───── Data to use

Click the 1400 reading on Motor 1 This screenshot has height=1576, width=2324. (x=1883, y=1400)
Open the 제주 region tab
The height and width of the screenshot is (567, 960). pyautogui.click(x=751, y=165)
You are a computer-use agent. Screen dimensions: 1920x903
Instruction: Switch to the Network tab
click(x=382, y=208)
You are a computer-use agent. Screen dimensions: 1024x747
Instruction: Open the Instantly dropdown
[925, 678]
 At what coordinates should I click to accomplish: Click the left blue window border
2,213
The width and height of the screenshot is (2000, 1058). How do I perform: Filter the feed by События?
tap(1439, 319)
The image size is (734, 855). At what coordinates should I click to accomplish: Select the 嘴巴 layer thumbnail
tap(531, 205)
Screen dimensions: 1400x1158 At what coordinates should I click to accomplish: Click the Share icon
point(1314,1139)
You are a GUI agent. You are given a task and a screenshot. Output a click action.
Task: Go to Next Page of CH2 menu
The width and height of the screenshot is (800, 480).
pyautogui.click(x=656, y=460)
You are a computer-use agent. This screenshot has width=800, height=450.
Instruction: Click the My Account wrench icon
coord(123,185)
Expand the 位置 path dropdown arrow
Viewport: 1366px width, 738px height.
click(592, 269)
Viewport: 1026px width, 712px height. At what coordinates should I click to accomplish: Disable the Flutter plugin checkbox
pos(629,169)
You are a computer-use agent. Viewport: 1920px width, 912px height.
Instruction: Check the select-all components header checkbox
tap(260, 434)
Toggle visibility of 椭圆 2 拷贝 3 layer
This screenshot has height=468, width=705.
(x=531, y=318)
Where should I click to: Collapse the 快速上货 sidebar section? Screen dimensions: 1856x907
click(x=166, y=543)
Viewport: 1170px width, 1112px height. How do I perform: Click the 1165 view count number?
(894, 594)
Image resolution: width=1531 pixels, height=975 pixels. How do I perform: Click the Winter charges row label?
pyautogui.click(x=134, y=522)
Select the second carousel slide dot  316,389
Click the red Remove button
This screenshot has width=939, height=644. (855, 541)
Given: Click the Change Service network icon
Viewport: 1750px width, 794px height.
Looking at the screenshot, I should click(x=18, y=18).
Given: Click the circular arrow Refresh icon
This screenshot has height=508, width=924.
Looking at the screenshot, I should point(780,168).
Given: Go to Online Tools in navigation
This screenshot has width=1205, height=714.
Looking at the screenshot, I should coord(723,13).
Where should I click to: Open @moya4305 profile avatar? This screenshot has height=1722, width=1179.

──────────

### [Task brief]
Your task is to restate every record exactly.

### [Response area]
Click the 1400 reading on Motor 1 This screenshot has height=1576, width=2324. (x=1883, y=1400)
Open the 제주 region tab
The height and width of the screenshot is (567, 960). pyautogui.click(x=751, y=165)
You are a computer-use agent. Screen dimensions: 1920x903
Instruction: Switch to the Network tab
click(x=382, y=208)
You are a computer-use agent. Screen dimensions: 1024x747
Instruction: Open the Instantly dropdown
[925, 678]
 At what coordinates should I click to accomplish: Click the left blue window border
2,213
The width and height of the screenshot is (2000, 1058). How do I perform: Filter the feed by События?
tap(1439, 319)
The image size is (734, 855). At what coordinates should I click to accomplish: Select the 嘴巴 layer thumbnail
tap(531, 205)
Screen dimensions: 1400x1158 At what coordinates should I click to accomplish: Click the Share icon
point(1314,1139)
You are a GUI agent. You are given a task and a screenshot. Output a click action.
Task: Go to Next Page of CH2 menu
The width and height of the screenshot is (800, 480).
pyautogui.click(x=656, y=460)
You are a computer-use agent. This screenshot has width=800, height=450.
Instruction: Click the My Account wrench icon
coord(123,185)
Expand the 位置 path dropdown arrow
Viewport: 1366px width, 738px height.
click(592, 269)
Viewport: 1026px width, 712px height. At what coordinates should I click to accomplish: Disable the Flutter plugin checkbox
pos(629,169)
You are a computer-use agent. Viewport: 1920px width, 912px height.
Instruction: Check the select-all components header checkbox
tap(260, 434)
Toggle visibility of 椭圆 2 拷贝 3 layer
This screenshot has height=468, width=705.
(x=531, y=318)
Where should I click to: Collapse the 快速上货 sidebar section? Screen dimensions: 1856x907
click(x=166, y=543)
Viewport: 1170px width, 1112px height. How do I perform: Click the 1165 view count number?
(894, 594)
Image resolution: width=1531 pixels, height=975 pixels. How do I perform: Click the Winter charges row label?
pyautogui.click(x=134, y=522)
Select the second carousel slide dot  316,389
Click the red Remove button
This screenshot has width=939, height=644. (855, 541)
Given: Click the Change Service network icon
Viewport: 1750px width, 794px height.
Looking at the screenshot, I should click(x=18, y=18).
Given: Click the circular arrow Refresh icon
This screenshot has height=508, width=924.
Looking at the screenshot, I should point(780,168).
Given: Go to Online Tools in navigation
This screenshot has width=1205, height=714.
Looking at the screenshot, I should coord(723,13).
Where should I click to: Open @moya4305 profile avatar? This screenshot has height=1722, width=1179.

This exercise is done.